FK Ilinden was founded in 1958 in the settlement of Ilinden, near Skopje. Throughout its history, the club has participated in regional and national football competitions in North Macedonia.

One of the most important periods in the club's history came during the 1994–95 season, when Ilinden won the Macedonian Third Football League – North-Polog division, earning promotion to the Second Macedonian Football League.

The 1995–96 season remains one of the most significant seasons in the club's history, as FK Ilinden competed in the Macedonian Second Football League – West. The club faced teams including Shkëndija Tetovo, Teteks, Rabotnichki Kometal, Skopje, Gostivar and other established clubs from the region. Ilinden was relegated at the end of the season.

The club's participation in the Second League is also documented by historical records from the Municipality of Ilinden. The team that competed in the 1995–96 season included a number of local players and was coached by Zoran Bozhinovski.

Following its Second League period, FK Ilinden continued competing in the lower levels of Macedonian football, including the Third Macedonian Football League and regional competitions..

==Stadium==

FK Ilinden plays its home matches at Ilinden Stadium, located in the municipality of Ilinden near Skopje.

The stadium has historically served as the home venue of the club and has undergone improvements over the years.
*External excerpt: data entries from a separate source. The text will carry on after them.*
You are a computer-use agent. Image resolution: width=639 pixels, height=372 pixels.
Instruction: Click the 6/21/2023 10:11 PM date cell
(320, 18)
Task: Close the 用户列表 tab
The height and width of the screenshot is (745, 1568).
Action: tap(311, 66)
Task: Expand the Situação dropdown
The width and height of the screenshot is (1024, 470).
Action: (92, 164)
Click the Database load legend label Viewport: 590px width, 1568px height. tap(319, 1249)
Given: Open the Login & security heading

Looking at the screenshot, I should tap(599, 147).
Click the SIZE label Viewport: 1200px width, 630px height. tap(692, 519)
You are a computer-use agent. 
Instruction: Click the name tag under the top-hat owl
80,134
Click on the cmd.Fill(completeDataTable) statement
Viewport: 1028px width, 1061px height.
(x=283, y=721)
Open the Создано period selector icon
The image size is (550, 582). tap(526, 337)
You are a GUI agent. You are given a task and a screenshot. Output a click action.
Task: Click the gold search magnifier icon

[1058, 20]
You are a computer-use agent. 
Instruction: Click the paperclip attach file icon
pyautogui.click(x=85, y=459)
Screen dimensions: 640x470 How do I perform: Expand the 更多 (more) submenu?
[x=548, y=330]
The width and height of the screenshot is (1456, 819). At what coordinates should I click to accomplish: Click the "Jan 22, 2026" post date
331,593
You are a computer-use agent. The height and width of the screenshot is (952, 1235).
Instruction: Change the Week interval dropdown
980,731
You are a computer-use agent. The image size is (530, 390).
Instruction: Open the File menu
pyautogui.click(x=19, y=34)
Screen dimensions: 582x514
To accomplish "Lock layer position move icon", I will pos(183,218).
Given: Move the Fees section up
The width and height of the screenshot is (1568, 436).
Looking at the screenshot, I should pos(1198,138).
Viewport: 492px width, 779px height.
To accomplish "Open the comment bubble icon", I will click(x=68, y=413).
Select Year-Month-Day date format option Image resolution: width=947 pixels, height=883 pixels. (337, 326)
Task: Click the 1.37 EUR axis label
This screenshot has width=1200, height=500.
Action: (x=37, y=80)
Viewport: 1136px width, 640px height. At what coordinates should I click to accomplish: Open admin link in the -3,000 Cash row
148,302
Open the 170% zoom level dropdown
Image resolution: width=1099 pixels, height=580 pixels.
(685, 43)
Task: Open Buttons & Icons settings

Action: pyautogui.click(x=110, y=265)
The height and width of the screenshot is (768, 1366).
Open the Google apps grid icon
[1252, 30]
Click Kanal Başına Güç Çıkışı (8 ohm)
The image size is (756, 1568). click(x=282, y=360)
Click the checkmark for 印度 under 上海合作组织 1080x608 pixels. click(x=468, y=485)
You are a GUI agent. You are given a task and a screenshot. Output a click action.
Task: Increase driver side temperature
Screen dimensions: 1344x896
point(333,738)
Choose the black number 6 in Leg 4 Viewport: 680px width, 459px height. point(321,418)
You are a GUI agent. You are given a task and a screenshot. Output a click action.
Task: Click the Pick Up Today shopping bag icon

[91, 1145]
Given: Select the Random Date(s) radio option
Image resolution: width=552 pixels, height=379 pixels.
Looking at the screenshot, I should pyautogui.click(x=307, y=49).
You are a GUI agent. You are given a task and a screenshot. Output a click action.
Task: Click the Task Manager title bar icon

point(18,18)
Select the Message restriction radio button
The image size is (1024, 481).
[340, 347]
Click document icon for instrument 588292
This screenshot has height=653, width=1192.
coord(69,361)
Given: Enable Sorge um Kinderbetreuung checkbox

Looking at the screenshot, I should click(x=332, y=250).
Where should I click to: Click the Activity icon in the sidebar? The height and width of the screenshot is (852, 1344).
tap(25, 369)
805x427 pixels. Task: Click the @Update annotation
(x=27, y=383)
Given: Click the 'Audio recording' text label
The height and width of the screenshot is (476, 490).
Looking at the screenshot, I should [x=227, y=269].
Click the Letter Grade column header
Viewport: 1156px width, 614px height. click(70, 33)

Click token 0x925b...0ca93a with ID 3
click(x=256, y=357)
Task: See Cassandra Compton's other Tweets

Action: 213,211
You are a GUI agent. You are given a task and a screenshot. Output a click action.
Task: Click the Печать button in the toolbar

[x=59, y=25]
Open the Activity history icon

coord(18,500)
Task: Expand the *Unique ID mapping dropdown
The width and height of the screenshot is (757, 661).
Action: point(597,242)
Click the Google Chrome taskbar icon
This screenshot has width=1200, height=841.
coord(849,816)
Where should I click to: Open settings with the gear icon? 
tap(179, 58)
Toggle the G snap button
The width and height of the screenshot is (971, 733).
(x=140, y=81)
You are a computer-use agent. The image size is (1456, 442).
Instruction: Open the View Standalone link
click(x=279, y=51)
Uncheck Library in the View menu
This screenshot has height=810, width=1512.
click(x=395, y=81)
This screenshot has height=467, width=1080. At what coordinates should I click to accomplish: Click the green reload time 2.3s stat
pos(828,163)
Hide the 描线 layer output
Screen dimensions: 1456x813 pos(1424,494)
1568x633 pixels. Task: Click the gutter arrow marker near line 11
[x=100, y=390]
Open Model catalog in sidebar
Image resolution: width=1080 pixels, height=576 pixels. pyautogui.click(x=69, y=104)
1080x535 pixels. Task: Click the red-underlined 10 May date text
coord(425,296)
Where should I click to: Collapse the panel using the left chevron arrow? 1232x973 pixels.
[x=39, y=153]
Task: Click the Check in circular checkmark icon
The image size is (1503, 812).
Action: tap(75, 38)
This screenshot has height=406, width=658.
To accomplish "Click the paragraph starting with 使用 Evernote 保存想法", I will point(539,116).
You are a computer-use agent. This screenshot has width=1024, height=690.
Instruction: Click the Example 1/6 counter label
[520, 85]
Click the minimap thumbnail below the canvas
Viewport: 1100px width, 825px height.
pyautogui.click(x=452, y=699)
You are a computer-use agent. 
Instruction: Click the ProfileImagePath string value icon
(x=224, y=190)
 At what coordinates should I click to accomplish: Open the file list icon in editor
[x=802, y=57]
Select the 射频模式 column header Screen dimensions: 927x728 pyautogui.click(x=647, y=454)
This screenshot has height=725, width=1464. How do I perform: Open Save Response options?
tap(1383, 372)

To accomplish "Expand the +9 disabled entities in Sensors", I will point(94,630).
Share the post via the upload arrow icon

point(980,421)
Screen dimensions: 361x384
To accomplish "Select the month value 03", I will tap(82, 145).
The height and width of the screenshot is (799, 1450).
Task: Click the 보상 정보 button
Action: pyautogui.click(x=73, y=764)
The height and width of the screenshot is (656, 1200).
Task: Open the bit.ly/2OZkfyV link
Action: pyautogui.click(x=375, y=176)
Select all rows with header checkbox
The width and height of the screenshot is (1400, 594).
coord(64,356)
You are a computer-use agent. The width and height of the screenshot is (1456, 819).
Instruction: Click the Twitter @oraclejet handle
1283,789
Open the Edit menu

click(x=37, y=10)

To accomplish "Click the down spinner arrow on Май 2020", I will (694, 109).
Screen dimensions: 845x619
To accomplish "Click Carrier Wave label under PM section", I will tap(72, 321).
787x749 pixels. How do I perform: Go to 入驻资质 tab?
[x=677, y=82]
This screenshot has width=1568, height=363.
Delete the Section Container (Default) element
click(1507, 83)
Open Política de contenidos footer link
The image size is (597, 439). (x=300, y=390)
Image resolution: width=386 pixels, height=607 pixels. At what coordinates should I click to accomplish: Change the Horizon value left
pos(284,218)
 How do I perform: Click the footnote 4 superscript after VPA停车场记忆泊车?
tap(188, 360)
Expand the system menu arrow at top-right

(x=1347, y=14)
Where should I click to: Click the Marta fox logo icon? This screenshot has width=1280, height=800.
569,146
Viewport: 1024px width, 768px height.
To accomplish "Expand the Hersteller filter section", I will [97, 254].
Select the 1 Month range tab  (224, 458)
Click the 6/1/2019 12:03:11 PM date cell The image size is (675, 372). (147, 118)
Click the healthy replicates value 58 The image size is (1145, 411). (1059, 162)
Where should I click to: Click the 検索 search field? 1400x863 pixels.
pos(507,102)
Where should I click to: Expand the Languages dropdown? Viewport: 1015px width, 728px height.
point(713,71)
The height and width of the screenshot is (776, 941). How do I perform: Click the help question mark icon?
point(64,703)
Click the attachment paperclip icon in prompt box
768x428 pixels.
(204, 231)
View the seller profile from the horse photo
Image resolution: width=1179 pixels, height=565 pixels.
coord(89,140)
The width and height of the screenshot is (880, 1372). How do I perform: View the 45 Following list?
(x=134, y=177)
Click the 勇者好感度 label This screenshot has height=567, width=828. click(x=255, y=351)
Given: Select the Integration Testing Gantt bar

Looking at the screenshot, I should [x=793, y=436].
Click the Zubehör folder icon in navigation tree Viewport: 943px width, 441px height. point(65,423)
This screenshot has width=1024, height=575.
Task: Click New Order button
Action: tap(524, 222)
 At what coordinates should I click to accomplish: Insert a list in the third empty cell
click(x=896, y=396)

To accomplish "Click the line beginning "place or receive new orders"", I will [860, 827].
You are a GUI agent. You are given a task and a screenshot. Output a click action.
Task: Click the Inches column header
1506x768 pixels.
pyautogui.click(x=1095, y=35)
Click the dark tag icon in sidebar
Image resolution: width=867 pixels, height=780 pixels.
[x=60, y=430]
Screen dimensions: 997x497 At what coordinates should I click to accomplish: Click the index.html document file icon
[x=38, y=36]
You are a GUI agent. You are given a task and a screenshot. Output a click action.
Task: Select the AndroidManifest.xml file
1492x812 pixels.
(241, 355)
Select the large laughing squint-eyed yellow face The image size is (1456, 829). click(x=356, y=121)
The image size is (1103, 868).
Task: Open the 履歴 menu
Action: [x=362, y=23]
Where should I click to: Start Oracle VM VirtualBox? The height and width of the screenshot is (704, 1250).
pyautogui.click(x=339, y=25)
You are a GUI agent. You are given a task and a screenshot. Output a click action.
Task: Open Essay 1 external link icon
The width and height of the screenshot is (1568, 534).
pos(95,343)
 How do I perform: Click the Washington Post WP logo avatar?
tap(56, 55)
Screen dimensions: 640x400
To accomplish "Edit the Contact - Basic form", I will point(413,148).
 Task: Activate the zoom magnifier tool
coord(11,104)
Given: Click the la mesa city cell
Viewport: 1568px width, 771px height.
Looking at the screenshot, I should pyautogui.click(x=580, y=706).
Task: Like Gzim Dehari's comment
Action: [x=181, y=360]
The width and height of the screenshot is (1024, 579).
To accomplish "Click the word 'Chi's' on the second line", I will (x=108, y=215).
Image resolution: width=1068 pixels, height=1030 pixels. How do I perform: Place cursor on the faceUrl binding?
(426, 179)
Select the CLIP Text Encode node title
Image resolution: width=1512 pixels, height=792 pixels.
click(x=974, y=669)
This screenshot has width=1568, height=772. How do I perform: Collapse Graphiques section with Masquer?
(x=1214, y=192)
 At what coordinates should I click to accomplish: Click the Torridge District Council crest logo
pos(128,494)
Current football databases list the stadium's planned capacity at approximately 1,100 spectators, with modernization works underway.

==Honours==

Domestic
Macedonian Third Football League – North-Polog
Winners: 1994–95

Best league performance
Macedonian Second Football League: 1995–96

The 1994–95 Third League championship and subsequent participation in the Second League in 1995–96 represent the club's most notable competitive achievements.